On a Tuesday morning at Fortunato Brothers in Williamsburg, men about to get their breakfast pastries and espresso slap each other on the back. “You look better and better every time I see you,” one says to another in greeting, a thick Brooklyn accent making those Bs really burst. Everyone in the place is wearing a Yankees cap and you can almost forget that there’s a Variety Coffee a few blocks away, a vegan grocer around the corner. Here, everyone talks about being “on the job”; neighborhood women order birthday cakes for husbands. You can tell they’re busy here in the spring during Communion season, piping baby-blue buttercream crosses onto vanilla cakes.

It’s Christmas season now, though. There are stacks of panettone, cellophane-wrapped platters of sprinkled struffoli, biscotti in the case and cheesecakes in the fridge. Massive rainbow cookie cakes are each topped with a smaller rainbow cookie, calling my name as well as those of small children who gaze longingly at them. The whole place is decked out for the holiday, but there’s one very special item on their menu: Feast of the Seven Fishes marzipan.

Marzipan. It’s a word everyone’s heard but many aren’t sure what it is, exactly, or whether it’s even edible. As someone who drools over rainbow cookies and inhales the sweet scent of almond extract to perk myself up, I know exactly what it is and have become a bit of an evangelist. I make it myself all the time, forcing my food processor to work itself into a frenzy grinding up almonds for paste, then combining that with powdered sugar for a sweet dough-y candy you can make into any shape you like.  

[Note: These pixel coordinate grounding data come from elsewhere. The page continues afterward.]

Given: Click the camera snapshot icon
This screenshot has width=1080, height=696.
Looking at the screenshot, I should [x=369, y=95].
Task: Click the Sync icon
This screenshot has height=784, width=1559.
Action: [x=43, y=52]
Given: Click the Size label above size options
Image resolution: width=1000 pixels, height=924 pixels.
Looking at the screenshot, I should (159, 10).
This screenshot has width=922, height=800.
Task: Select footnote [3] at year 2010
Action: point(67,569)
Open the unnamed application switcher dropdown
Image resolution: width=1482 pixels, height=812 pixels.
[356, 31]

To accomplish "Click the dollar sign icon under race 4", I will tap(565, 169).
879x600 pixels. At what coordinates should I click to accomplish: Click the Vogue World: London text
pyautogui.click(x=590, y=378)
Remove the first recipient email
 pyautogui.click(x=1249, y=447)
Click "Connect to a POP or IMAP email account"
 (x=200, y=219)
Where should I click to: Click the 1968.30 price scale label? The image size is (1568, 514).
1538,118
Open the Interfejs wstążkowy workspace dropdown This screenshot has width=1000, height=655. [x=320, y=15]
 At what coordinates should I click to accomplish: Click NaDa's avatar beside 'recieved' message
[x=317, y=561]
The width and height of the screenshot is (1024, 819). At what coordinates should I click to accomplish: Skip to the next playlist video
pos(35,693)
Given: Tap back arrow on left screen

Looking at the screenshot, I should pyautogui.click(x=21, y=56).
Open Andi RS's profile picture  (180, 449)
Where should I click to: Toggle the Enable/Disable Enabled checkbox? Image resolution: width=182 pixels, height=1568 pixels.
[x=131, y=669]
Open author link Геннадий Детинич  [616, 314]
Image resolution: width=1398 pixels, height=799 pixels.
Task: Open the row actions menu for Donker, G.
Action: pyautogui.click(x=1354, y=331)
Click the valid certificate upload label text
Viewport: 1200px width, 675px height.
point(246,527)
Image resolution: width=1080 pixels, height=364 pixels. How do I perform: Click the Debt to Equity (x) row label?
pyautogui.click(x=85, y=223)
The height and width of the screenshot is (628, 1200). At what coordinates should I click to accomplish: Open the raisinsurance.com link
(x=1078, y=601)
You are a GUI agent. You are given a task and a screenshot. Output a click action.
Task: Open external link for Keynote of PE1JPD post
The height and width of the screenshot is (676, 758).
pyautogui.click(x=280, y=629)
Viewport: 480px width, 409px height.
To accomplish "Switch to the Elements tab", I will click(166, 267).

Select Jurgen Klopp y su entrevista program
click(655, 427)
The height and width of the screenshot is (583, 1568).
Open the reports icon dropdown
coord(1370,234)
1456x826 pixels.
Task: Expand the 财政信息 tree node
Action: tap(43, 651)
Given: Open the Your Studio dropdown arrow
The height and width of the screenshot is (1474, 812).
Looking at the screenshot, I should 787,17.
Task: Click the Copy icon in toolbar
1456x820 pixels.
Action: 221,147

At Fortunato Brothers, there are marzipan fruits (cherries, strawberries, watermelons), vegetables (eggplant, whole ears of corn), even pizzas and intricately decorated hamburgers. These are the year-long almondy offerings, which serve double duty as decor and a dessert for the true believers. But when November comes, that’s when the mostly retired Michael Fortunato returns to the kitchen to help out with the holiday rush and decorate purple squid, pink shrimp, black mussels and all the other staples of a traditional Italian Christmas Eve dinner. While the cherries and strawberries are the perennial best sellers, tradition persists.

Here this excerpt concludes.